Abbreviations:  CANVAS, Canagliflozin Cardiovascular Assessment Study; EMPA-REG, Empagliflozin Cardiovascular Outcome Event Trial in Type 2 Diabetes Mellitus Patients; GLP-1, glucagon-like peptide-1; IFG, impaired fasting glucose; IGT, impaired glucose tolerance; IRIS, Insulin Resistance Intervention after Stroke; LEADER, Liraglutide Effect and Action in Diabetes: Evaluation of Cardiovascular Outcome Results; SGLT-2, sodium-glucose cotransporter-2; SUSTAIN-6, Trial to Evaluate Cardiovascular and Other Long-term Outcomes with Semaglutide in Subjects with Type 2 Diabetes; T2D, type 2 diabetes mellitus.

Relevant references

Abdul-Ghani M, Migahid O, Megahed A, Adams J, Triplitt C, DeFronzo RA, Zirie M, Jayyousi A. Combination therapy with exenatide plus pioglitazone versus basal/bolus insulin in patients with poorly controlled type 2 diabetes on sulfonylurea plus metformin: The QATAR Study. Diabetes Care. 2017;40:325-331. Erratum: 2017 June 14 [Epub ahead of print].

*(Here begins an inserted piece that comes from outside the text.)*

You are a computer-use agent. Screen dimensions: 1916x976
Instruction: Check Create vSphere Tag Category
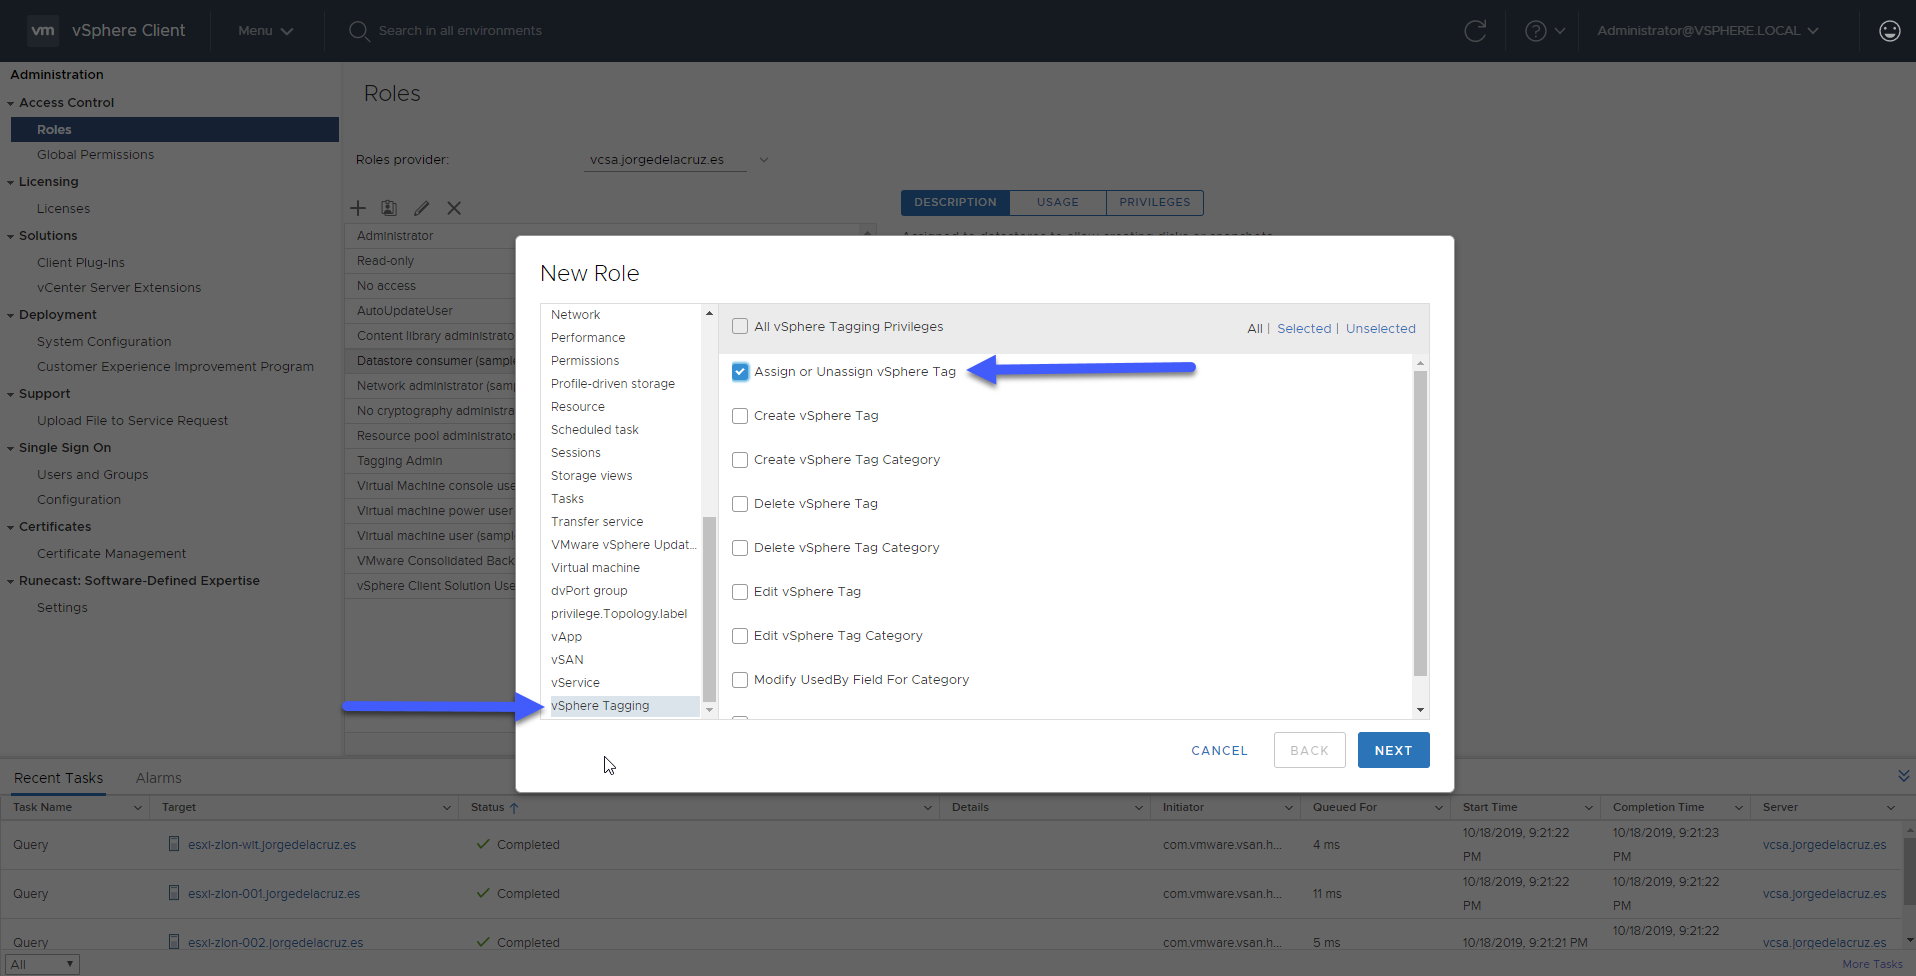tap(740, 460)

DeFronzo RA. Banting Lecture. From the triumvirate to the ominous octet: A new paradigm for the treatment of type 2 diabetes mellitus. Diabetes. 2009;58:773-795.

Kaul S. Mitigating cardiovascular risk in type 2 diabetes with antidiabetes drugs: A review of principal cardiovascular outcome results of EMPA-REG OUTCOME, LEADER, and SUSTAIN-6 trials. Diabetes Care. 2017;40:821-831.

Neal B, Perkovic V, Mahaffey KW, de Zeeuw D, Fulcher G, Erondu N, Shaw W, Law G, Desai M, Matthews DR, for the CANVAS Program Collaborative Group. Canagliflozin and cardiovascular and renal events in type 2 diabetes. N Engl J Med. 2017 June 12 [Epub ahead of print].